コネクテッドカーの明るい未来(4/6 ページ)
昨今、コネクテッドカー、自動運転車が騒がれている。これらの技術によって自動車メーカー、サプライヤーのビジネスモデルは大きく変わる可能性が高い。単に技術があるから開発するのではなく、顧客に対して持続的に価値を提供して、自社を選択してもらうためには何をどこまで提供するのか。そのためには、どのようなケイパビリティ、ビジネスモデルが必要なのだろうか。
ウェルビーイング
ウェルビーイングとは、ドライバーに快適性および安全性を提供する機能である。快適性には室温・音楽操作も含み、安全性には車載カメラでドライバー画像を把握し、過労状態にある場合に警告を出すという疲労検出機能も含まれる。また、今後は心拍数などドライバーの生体機能を監視し、問題を本人に事前に警告するシステムも実現されるだろう。
若いドライバーの数が減少しているのとは対照的に、高齢の裕福なドライバーは急速に増加しているため、この領域は自動車メーカーにとって特に魅力的であり、関連製品は、今後ますます増加するだろう。この分野は2015〜2020年の間に年平均35%成長し、最大の市場は米国になると予測される。
エンターテインメント
1930年のモトローラによるカーラジオ発明以来、エンターテインメント機能は、ほぼ全ての車で必須のものとなっている。現在の車には、スマートフォン・インタフェース、無線LANのホットスポット、SNSへのアクセス、インターネット上の音楽・ビデオ、並びに、音声認識により操作するモバイルオフィス機能等々、幅広い機能が装備されている。
車載エンターテインメント機能はアジアで特に人気があり、中国は2020年まで最大の市場であり続けるだろう。

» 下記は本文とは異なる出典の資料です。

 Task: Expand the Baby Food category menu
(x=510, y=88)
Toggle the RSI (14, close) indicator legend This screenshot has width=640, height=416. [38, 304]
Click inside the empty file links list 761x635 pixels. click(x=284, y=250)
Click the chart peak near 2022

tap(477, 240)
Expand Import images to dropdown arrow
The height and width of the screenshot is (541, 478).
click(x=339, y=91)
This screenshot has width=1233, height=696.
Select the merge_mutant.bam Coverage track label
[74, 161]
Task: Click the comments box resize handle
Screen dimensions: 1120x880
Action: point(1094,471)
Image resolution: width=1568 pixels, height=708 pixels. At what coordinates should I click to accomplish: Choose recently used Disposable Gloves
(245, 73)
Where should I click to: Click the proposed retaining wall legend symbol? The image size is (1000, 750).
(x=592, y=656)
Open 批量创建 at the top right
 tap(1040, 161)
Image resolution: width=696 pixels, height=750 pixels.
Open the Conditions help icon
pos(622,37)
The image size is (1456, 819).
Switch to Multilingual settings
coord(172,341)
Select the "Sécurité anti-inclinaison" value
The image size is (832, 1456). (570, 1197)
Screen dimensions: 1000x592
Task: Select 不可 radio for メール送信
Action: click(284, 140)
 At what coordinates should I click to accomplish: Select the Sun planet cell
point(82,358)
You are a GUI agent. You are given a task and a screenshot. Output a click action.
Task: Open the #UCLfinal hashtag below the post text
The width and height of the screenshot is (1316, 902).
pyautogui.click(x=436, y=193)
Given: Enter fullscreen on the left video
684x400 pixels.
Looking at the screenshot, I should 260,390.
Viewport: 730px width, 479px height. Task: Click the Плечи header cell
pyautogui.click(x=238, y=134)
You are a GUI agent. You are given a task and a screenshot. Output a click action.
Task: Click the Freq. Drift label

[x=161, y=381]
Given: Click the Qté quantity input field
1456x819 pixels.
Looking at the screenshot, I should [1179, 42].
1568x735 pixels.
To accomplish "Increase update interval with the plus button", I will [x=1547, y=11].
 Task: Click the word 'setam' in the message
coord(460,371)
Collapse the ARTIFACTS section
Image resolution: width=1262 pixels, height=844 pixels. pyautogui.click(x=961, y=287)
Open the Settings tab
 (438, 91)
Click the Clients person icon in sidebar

しかし中国では、家電業界のアフターマーケット・サプライヤーとの競争によって生じる価格圧力が発生するため年平均18%の成長にとどまり、他の領域ほどには成長しないだろう。
安全性向上
安全性向上の技術には、車内の自律的衝突保護および非常時通報機能(例:欧州におけるeCallシステム)のほか、悪天候や道路状況等の危険をドライバーに警告する機能が含まれる。これらの技術の中には、危険の警告や衝突保護など既に利用可能なものもあるが、今後さらに高度化していく。市場規模は年平均28%で成長して、2020年までに300億ユーロ(約4兆円)に達し、米国が最大の市場であり続けるとみられる。
運転支援
運転支援機能には、車の性能の向上、または運転の一部を任せられる技術が含まれる。自動駐車、自動操縦、自動ブレーキ、渋滞における追従機能は、既に利用可能となっている。
この領域の技術は急速に発展している。車輌同士が一定の距離を自動的に維持する、いわゆるロードトレインの形式で、高速道路上で自動運転する機能は、2017年には広く利用可能になるだろう。2020年までには、ドライバーの監視や介入すら、全く必要なくなる可能性もある。この分野の市場規模は年平均40%で成長し、最大市場は中国となるとみられる。しかし、関連する法規制はまだ方向性が見えないため、特に自動運転に関しての潜在的な障害となっている。